I was working as a mental health treatment specialist in the Martinez Jail. I lived in SF. I had an intuition I should leave early to beat the Giants game traffic. My coworkers argued that my logic was crazy but I pushed and got out of there, over the bridge, picked up my 5-year-old daughter from Children’s Day School on Dolores and 16th.
We were in front of Mission Dolores, in the car, when the earthquake hit. Traffic stopped. My daughter started laughing. I think she thought it was some kind of amusement park ride trick i was doing with the car (?)The woman in the car next to me turned to me and exclaimed: “What are we supposed to do now, just drive on!!!!!!” She was hysterical.
The church steeple was swaying and the telephone lines looked like swinging jump ropes.
I tend to respond well in crisis and I think I adapted well enough to stay present for Haley and get us home. It was shocking. I can’t describe the relief I felt that I listened to my intuition to leave work early or I would have been stuck in the east bay or even possibly on the bridge.
We headed home, passing by Duboce Park when we just happened to pass by my friend Dana who was also driving. At that moment I remembered Dana and I had made an “earthquake plan” like they tell you to do in the earthquake prep instructions: Make a plan where you will meet family and friends. My plan was that I wanted to be with my daughter and would meet my husband and friends in Duboce Park. My plan was realized be it by intuition or good luck!
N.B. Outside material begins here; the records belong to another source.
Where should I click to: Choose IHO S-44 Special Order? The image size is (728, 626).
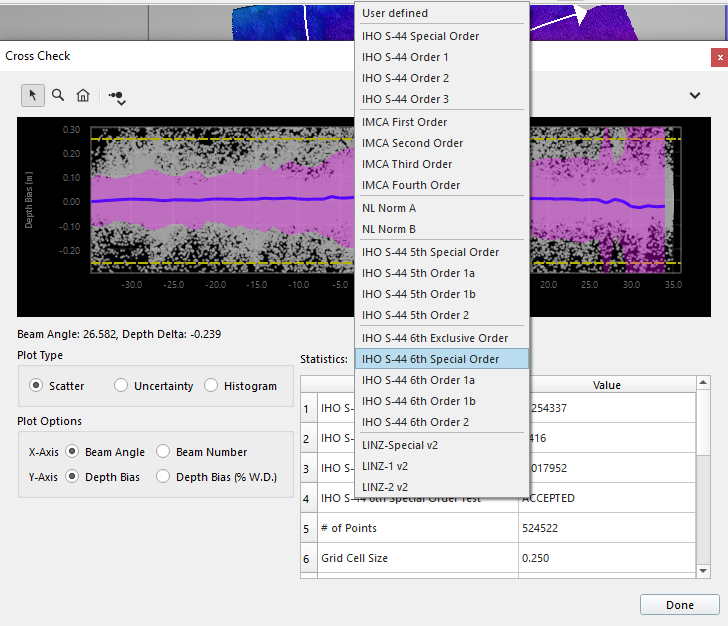click(x=420, y=36)
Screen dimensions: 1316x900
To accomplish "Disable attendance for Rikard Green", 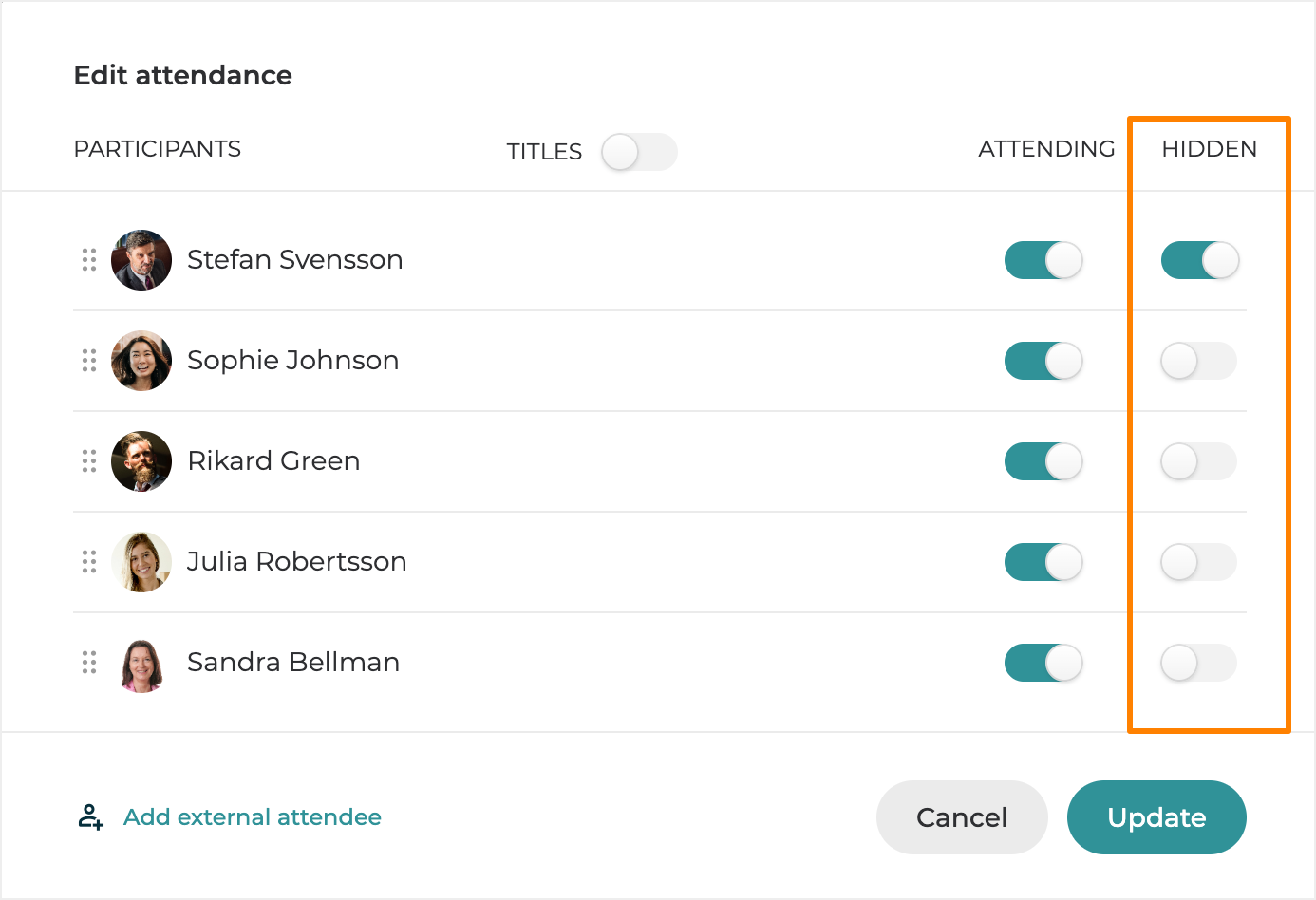I will tap(1043, 461).
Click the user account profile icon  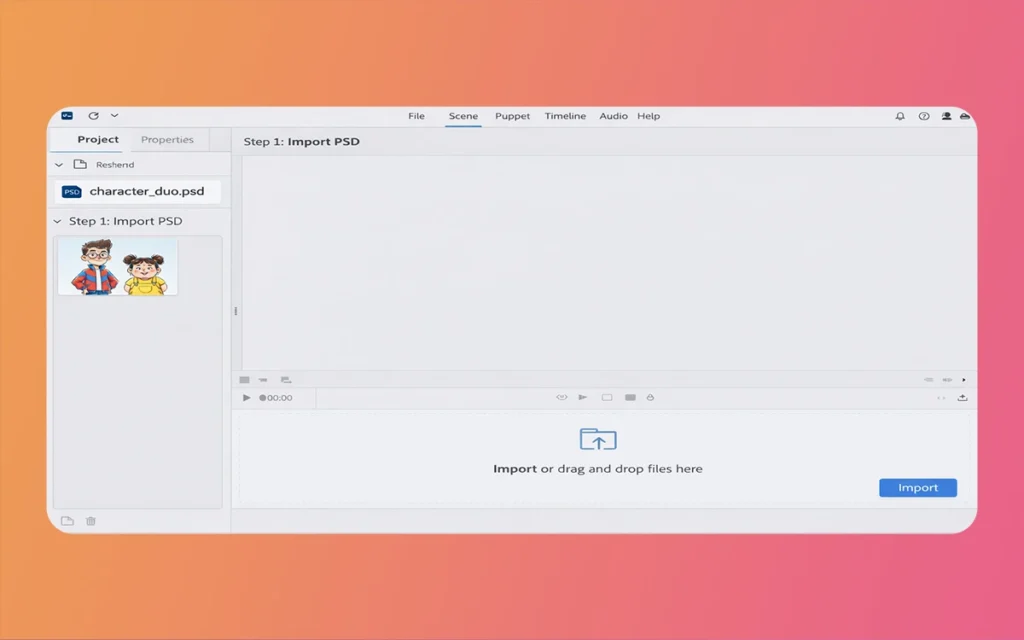[x=946, y=116]
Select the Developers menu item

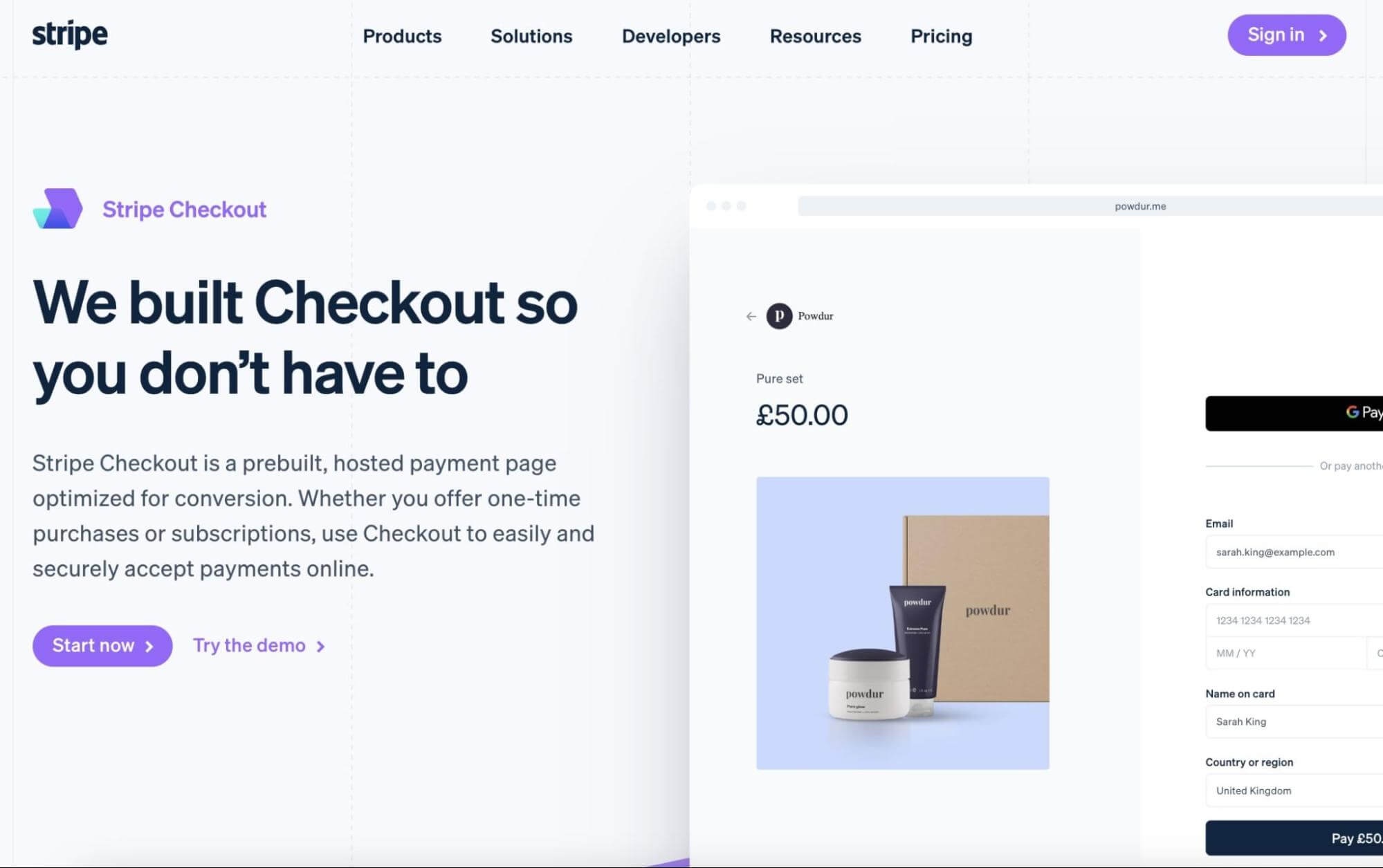click(x=670, y=35)
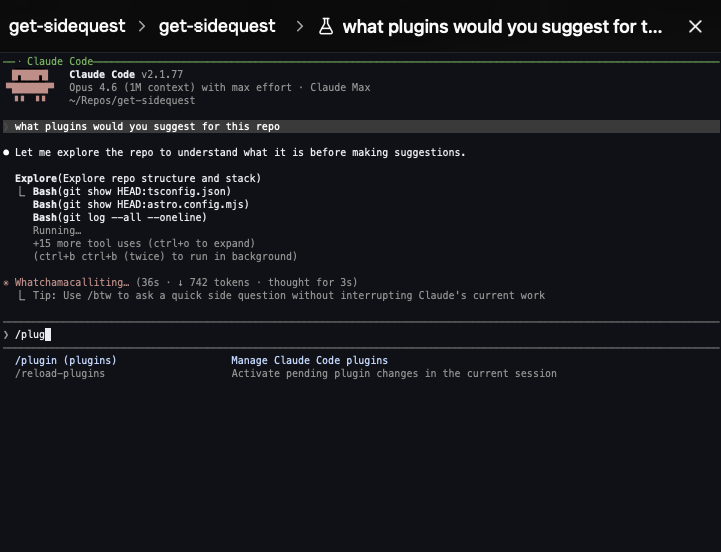Click the white bullet before "Let me explore"

(6, 153)
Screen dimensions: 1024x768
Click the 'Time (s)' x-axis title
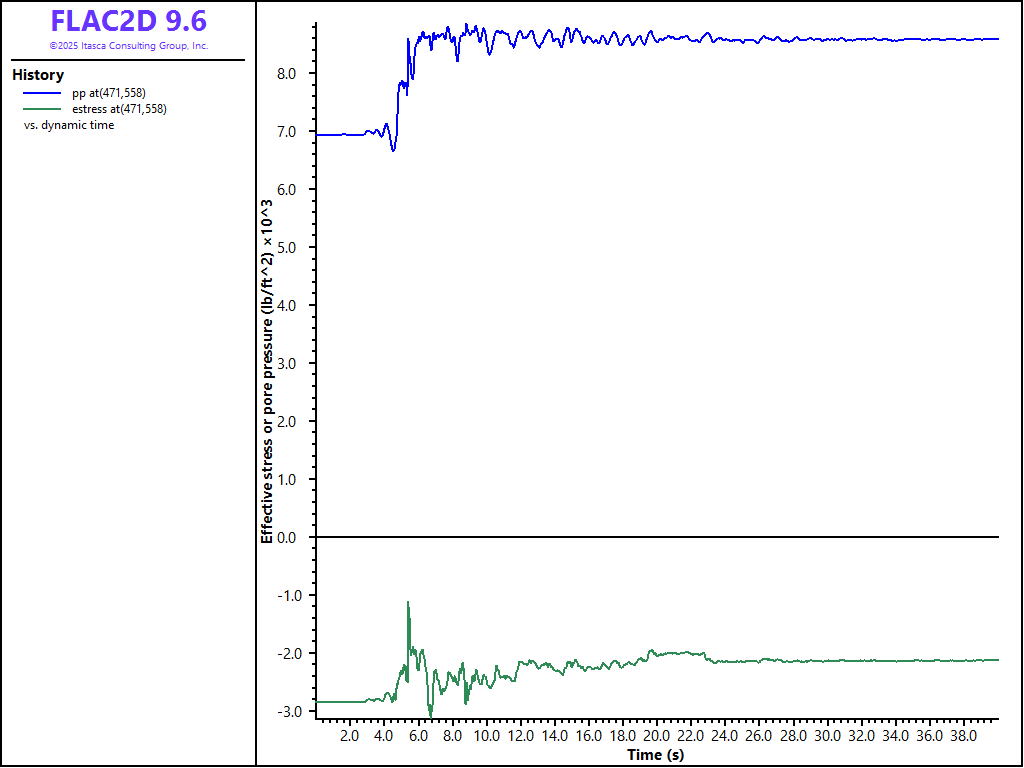pyautogui.click(x=655, y=755)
We went home and Haley burst into tears when she found her room in disarray. My neighbor was hysterical- frantic, looking for her keys- God only knows why. A kind man came by to help us turn the gas off.
We had the radio on and the mayor was saying something reassuring like: “Don’t worry- we’ve got things under control-” but before he finished his sentence, the connection cut out.
People came together in a way I’ve never seen before. Earthquakes are great equalizers. People were more compassionate and we helped each other out. It didn’t matter if we were strangers.